> _WORK ORDER_: Below are entries; output exactly the lines from the one with "Vero Moda (22, 2451)" to the one with "febrero 2017 (24, 1175)", both included, and nothing else.

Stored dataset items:

____

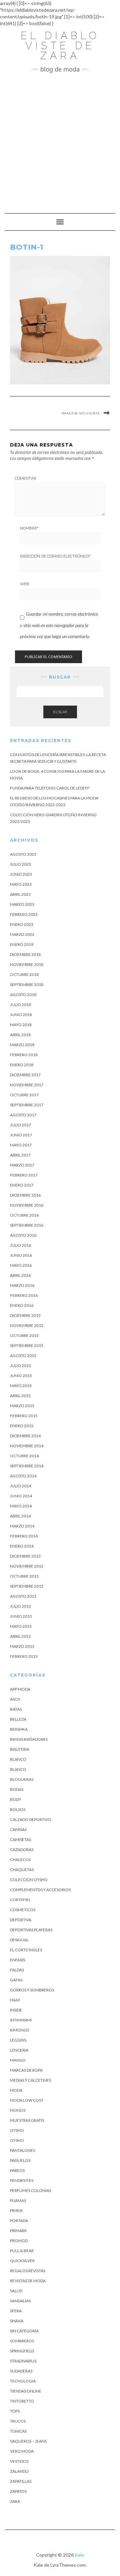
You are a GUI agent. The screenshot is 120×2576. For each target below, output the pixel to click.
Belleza (18, 1719)
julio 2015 (20, 1365)
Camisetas (20, 1839)
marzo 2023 (22, 904)
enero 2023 (21, 924)
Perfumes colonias (30, 2190)
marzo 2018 (22, 1044)
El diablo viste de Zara (60, 46)
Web (24, 584)
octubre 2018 (24, 974)
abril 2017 (20, 1154)
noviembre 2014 (26, 1445)
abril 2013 (20, 1636)
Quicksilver (22, 2260)
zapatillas (20, 2481)
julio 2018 (20, 1004)
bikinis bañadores (29, 1739)
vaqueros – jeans (28, 2441)
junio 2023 (21, 874)
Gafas (16, 1979)
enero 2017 (21, 1185)
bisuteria (19, 1749)
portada (19, 2220)
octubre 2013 (24, 1576)
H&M (15, 1999)
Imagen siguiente (80, 413)
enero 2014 (21, 1546)
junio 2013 (21, 1616)
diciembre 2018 (25, 954)
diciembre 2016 (25, 1195)
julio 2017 (20, 1124)
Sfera (16, 2310)
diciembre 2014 (25, 1435)
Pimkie (16, 2210)
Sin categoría (24, 2330)
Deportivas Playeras (31, 1929)
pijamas (18, 2200)
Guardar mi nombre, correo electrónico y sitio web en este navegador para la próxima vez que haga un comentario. (59, 625)
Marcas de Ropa (26, 2070)
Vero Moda (22, 2451)
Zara (15, 2501)
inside (16, 2009)
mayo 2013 (21, 1626)
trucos (18, 2421)
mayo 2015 (21, 1385)
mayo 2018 (21, 1024)
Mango (18, 2060)
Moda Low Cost (26, 2100)
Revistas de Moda (28, 2280)
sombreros (22, 2340)
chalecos (20, 1859)
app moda (20, 1689)
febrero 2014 (24, 1536)
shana (16, 2320)
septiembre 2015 (26, 1345)
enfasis (17, 1959)
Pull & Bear (22, 2250)
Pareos (17, 2170)
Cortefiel (20, 1899)
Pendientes (21, 2180)
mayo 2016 (21, 1265)
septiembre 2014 (26, 1465)
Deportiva (20, 1919)
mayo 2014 (21, 1505)
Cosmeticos (22, 1909)
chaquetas (22, 1869)
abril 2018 (20, 1034)
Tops (15, 2411)
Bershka (19, 1729)
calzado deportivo (30, 1819)
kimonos (19, 2030)
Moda (16, 2090)
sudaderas (21, 2370)
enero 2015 (21, 1425)
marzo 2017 (22, 1165)
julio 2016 (20, 1245)
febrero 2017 (24, 1175)
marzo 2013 (22, 1646)
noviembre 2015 (26, 1325)
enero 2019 (21, 944)
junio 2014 (21, 1495)
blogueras (21, 1779)
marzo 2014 (22, 1525)
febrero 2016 (24, 1295)
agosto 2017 (23, 1114)
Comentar (25, 478)
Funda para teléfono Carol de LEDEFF (50, 787)
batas (16, 1709)
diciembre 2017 (25, 1074)
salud (16, 2290)
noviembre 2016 (26, 1205)
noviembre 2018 (26, 964)
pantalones (22, 2150)
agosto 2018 (23, 994)
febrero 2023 (24, 914)
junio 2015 (21, 1375)
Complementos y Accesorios (40, 1889)
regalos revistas (27, 2270)
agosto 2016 (23, 1235)
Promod (19, 2240)
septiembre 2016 (26, 1225)
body (15, 1799)
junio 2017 (21, 1134)
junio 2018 (21, 1014)
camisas (18, 1829)
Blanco (18, 1759)
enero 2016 (21, 1305)
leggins (18, 2040)
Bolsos (17, 1809)
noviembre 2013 (26, 1566)
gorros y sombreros (32, 1989)
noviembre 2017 (26, 1084)
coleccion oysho (29, 1879)
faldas (17, 1969)
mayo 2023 (21, 884)
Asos (15, 1699)
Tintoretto (22, 2401)
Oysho (17, 2130)
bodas (16, 1789)
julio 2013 (20, 1606)
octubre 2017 (24, 1094)
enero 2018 (21, 1064)
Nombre (29, 528)
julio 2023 (20, 864)
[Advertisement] (60, 140)
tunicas (18, 2431)
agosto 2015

____

> _EXERCISE SOLUTION_:
Vero Moda (22, 2451)
Zara (15, 2501)
inside (16, 2009)
mayo 2013 (21, 1626)
trucos (18, 2421)
mayo 2015 (21, 1385)
mayo 2018 (21, 1024)
Mango (18, 2060)
Moda Low Cost (26, 2100)
Revistas de Moda (28, 2280)
sombreros (22, 2340)
chalecos (20, 1859)
app moda (20, 1689)
febrero 2014 (24, 1536)
shana (16, 2320)
septiembre 2015 (26, 1345)
enfasis (17, 1959)
Pull & Bear (22, 2250)
Pareos (17, 2170)
Cortefiel (20, 1899)
Pendientes (21, 2180)
mayo 2016 (21, 1265)
septiembre 2014 (26, 1465)
Deportiva (20, 1919)
mayo 2014 (21, 1505)
Cosmeticos (22, 1909)
chaquetas (22, 1869)
abril 2018 (20, 1034)
Tops (15, 2411)
Bershka (19, 1729)
calzado deportivo (30, 1819)
kimonos (19, 2030)
Moda (16, 2090)
sudaderas (21, 2370)
enero 2015 (21, 1425)
marzo 2017 (22, 1165)
julio 2016 (20, 1245)
febrero 2017 (24, 1175)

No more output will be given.